## Aim of the exercise
Look for "Where should I click to: Open Environments" in the records below, then copy that line and every line after it, exactly and with nothing added.

++++

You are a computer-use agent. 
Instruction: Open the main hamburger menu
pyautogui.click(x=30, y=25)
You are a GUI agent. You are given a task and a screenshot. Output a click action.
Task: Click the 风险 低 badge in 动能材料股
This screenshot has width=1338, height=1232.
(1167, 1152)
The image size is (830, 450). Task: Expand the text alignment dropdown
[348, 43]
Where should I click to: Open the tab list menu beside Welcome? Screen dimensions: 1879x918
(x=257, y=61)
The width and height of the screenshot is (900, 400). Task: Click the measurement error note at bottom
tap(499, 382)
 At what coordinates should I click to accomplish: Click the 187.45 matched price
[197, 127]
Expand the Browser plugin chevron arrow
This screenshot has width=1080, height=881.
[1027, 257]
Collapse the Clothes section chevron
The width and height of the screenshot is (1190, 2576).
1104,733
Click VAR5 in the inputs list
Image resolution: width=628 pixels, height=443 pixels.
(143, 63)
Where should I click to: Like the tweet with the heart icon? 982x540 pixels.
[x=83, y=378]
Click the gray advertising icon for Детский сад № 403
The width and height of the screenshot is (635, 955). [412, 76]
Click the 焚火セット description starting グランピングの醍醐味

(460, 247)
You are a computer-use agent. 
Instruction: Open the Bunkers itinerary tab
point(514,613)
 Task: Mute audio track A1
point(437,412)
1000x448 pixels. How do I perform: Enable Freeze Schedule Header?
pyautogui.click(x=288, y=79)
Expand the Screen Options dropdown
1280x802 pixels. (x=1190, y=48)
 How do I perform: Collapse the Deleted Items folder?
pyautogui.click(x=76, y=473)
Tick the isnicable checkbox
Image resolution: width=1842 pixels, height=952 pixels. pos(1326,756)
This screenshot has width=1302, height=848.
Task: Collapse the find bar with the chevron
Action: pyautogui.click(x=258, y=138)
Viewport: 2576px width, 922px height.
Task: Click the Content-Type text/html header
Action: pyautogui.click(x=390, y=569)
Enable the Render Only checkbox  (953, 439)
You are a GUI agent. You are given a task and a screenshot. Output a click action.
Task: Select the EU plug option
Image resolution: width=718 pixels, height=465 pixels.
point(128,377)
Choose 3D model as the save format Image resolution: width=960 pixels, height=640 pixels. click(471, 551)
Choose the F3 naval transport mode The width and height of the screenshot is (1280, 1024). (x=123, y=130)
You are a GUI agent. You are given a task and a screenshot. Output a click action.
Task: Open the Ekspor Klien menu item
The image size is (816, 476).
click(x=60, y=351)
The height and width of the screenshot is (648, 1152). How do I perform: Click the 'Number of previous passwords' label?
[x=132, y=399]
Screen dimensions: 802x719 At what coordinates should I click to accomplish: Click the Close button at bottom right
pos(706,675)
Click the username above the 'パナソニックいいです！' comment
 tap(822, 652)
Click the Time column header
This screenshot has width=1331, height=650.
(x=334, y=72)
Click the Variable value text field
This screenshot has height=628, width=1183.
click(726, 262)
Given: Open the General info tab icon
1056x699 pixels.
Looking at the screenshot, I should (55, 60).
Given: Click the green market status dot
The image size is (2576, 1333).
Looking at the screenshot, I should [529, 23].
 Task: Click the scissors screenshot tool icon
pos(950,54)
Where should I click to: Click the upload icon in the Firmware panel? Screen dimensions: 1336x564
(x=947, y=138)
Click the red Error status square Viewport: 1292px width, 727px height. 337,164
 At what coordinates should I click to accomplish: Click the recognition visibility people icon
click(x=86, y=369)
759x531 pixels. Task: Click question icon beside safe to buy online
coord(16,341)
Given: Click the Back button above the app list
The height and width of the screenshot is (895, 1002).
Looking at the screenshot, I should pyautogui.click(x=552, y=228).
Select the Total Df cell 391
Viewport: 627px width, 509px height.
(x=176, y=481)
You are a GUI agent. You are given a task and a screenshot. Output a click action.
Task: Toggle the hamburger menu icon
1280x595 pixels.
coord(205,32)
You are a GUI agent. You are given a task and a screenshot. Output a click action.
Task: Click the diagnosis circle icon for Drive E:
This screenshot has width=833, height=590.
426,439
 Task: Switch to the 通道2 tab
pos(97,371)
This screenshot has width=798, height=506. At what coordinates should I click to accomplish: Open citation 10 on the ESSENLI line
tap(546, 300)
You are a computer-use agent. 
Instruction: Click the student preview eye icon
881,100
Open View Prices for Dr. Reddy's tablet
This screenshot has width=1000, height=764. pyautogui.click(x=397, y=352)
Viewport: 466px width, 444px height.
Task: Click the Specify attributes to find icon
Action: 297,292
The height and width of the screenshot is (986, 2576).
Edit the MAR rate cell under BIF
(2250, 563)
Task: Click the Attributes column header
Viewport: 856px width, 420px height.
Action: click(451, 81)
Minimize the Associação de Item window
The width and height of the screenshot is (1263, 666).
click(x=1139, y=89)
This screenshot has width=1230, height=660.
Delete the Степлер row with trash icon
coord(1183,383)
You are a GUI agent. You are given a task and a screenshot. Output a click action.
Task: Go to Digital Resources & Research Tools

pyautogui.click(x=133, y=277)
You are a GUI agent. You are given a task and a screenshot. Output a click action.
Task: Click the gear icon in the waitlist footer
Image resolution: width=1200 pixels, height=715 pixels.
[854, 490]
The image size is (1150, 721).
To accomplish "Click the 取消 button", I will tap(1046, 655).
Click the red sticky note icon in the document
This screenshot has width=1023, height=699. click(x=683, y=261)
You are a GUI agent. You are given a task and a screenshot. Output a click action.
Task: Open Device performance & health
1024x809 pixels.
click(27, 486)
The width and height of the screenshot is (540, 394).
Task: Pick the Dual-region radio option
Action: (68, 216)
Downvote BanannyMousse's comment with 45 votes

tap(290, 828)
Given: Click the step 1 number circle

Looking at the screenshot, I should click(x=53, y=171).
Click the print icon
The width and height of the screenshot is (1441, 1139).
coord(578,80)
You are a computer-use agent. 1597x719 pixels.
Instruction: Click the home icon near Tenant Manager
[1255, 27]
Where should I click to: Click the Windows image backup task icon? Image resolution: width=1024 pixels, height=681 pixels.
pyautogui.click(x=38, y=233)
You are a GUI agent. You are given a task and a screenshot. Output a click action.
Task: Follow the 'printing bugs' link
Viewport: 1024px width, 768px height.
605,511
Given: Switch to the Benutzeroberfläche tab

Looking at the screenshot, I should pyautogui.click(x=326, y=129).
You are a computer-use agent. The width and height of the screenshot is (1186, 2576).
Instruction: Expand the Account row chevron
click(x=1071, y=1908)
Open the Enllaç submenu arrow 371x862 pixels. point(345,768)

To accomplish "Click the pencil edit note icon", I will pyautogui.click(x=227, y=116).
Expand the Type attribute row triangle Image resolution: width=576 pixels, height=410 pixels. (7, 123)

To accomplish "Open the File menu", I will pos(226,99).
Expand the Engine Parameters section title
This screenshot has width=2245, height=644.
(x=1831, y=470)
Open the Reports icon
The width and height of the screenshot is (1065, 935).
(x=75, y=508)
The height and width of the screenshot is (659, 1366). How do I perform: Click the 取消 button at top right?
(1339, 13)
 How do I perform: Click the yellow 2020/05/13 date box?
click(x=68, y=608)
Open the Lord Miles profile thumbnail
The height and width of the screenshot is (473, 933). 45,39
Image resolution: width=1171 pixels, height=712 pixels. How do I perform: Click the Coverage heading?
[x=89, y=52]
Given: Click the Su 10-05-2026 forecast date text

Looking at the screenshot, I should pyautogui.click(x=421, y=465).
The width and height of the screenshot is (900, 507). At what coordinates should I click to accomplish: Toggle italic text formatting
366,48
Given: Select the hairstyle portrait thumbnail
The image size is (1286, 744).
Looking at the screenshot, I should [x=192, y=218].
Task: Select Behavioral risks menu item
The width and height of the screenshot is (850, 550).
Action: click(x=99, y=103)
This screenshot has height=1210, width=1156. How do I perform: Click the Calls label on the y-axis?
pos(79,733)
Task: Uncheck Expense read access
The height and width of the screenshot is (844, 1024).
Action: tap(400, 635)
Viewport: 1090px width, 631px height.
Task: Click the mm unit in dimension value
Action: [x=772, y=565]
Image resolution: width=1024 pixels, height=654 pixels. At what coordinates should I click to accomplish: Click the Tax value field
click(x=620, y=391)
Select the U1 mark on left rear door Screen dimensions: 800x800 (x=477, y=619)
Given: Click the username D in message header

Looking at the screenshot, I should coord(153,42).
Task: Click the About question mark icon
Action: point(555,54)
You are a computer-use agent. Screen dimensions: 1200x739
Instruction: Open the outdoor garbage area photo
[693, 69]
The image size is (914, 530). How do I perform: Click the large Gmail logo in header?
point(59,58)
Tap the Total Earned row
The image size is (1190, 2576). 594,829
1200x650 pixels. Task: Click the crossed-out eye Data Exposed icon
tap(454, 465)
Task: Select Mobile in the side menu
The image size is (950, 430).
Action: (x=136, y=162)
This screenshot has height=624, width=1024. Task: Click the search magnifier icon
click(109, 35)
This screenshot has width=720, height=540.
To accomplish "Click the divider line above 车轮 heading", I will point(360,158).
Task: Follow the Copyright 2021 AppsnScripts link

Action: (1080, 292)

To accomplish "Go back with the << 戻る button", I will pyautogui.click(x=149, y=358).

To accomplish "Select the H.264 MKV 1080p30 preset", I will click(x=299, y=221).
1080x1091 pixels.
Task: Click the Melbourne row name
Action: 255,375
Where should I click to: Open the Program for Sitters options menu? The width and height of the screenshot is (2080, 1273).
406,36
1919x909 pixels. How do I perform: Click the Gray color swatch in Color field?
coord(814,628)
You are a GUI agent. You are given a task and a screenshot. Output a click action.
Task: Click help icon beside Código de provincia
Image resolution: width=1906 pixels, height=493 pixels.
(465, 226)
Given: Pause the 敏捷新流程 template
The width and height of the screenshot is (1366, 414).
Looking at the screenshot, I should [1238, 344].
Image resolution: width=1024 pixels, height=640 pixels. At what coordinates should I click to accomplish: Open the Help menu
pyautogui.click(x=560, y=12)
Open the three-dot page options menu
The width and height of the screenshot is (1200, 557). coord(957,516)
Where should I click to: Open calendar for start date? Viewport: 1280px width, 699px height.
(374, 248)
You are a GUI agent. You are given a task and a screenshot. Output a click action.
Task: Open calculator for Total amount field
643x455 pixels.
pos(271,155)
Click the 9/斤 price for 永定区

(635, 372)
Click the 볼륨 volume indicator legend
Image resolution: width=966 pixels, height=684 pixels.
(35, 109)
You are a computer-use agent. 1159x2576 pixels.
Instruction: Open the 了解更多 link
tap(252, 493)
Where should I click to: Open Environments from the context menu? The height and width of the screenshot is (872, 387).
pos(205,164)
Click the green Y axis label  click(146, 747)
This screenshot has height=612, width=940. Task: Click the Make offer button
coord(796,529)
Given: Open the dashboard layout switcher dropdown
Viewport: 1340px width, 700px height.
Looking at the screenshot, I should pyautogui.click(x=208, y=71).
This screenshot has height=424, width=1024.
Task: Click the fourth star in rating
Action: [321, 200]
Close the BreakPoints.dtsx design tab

++++

## Result of this exercise
Where should I click to: Open Environments from the context menu? The height and width of the screenshot is (872, 387).
pos(205,164)
Click the green Y axis label  click(146, 747)
This screenshot has height=612, width=940. Task: Click the Make offer button
coord(796,529)
Given: Open the dashboard layout switcher dropdown
Viewport: 1340px width, 700px height.
Looking at the screenshot, I should pyautogui.click(x=208, y=71).
This screenshot has height=424, width=1024.
Task: Click the fourth star in rating
Action: [321, 200]
Close the BreakPoints.dtsx design tab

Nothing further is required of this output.